# [Work required]
Return exactly the lines below, starting with the one that has "HT Slider Range" and going on through the one that has "Login zum Konto (96, 133)".

Records contained in a dataset:
'''
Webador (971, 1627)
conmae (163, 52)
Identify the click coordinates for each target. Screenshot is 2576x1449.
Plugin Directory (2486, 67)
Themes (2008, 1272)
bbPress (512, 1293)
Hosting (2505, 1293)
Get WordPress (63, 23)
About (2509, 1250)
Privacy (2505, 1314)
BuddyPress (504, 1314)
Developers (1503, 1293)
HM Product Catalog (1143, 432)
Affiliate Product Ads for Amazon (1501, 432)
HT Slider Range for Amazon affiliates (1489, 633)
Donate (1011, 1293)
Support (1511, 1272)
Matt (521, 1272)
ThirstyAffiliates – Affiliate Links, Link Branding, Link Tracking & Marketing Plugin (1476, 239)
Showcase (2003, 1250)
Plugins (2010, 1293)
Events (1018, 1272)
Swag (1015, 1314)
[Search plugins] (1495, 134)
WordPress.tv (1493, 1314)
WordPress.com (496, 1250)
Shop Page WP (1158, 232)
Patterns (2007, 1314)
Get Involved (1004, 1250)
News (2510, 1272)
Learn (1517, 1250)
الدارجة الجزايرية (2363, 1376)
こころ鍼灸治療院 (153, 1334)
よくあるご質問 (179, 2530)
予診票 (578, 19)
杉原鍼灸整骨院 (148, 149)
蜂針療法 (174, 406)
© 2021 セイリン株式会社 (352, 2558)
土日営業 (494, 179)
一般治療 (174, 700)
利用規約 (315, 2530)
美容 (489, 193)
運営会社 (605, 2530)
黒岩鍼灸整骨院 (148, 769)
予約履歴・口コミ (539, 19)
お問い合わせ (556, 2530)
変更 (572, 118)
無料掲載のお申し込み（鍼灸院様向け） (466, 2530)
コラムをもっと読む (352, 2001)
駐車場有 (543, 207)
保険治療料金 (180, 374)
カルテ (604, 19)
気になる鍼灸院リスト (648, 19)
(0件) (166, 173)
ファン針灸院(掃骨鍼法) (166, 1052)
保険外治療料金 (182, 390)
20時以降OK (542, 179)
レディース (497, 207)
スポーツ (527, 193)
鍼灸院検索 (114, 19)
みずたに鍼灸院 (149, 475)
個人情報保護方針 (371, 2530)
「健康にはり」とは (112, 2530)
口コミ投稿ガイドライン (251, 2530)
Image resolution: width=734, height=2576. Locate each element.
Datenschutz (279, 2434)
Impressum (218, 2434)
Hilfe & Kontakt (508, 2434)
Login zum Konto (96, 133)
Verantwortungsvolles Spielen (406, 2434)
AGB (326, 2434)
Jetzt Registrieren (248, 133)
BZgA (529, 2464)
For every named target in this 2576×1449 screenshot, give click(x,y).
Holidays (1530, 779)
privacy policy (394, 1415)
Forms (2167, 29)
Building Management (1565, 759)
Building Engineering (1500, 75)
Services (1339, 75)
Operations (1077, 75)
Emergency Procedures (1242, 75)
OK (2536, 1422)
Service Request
'''
# [Answer to this exercise]
HT Slider Range for Amazon affiliates (1489, 633)
Donate (1011, 1293)
Support (1511, 1272)
Matt (521, 1272)
ThirstyAffiliates – Affiliate Links, Link Branding, Link Tracking & Marketing Plugin (1476, 239)
Showcase (2003, 1250)
Plugins (2010, 1293)
Events (1018, 1272)
Swag (1015, 1314)
[Search plugins] (1495, 134)
WordPress.tv (1493, 1314)
WordPress.com (496, 1250)
Shop Page WP (1158, 232)
Patterns (2007, 1314)
Get Involved (1004, 1250)
News (2510, 1272)
Learn (1517, 1250)
الدارجة الجزايرية (2363, 1376)
こころ鍼灸治療院 (153, 1334)
よくあるご質問 (179, 2530)
予診票 (578, 19)
杉原鍼灸整骨院 (148, 149)
蜂針療法 (174, 406)
© 2021 セイリン株式会社 (352, 2558)
土日営業 (494, 179)
一般治療 (174, 700)
利用規約 (315, 2530)
美容 (489, 193)
運営会社 (605, 2530)
黒岩鍼灸整骨院 (148, 769)
予約履歴・口コミ (539, 19)
お問い合わせ (556, 2530)
変更 (572, 118)
無料掲載のお申し込み（鍼灸院様向け） (466, 2530)
コラムをもっと読む (352, 2001)
駐車場有 (543, 207)
保険治療料金 (180, 374)
カルテ (604, 19)
気になる鍼灸院リスト (648, 19)
(0件) (166, 173)
ファン針灸院(掃骨鍼法) (166, 1052)
保険外治療料金 (182, 390)
20時以降OK (542, 179)
レディース (497, 207)
スポーツ (527, 193)
鍼灸院検索 (114, 19)
みずたに鍼灸院 (149, 475)
個人情報保護方針 (371, 2530)
「健康にはり」とは (112, 2530)
口コミ投稿ガイドライン (251, 2530)
Image resolution: width=734, height=2576. Locate each element.
Datenschutz (279, 2434)
Impressum (218, 2434)
Hilfe & Kontakt (508, 2434)
Login zum Konto (96, 133)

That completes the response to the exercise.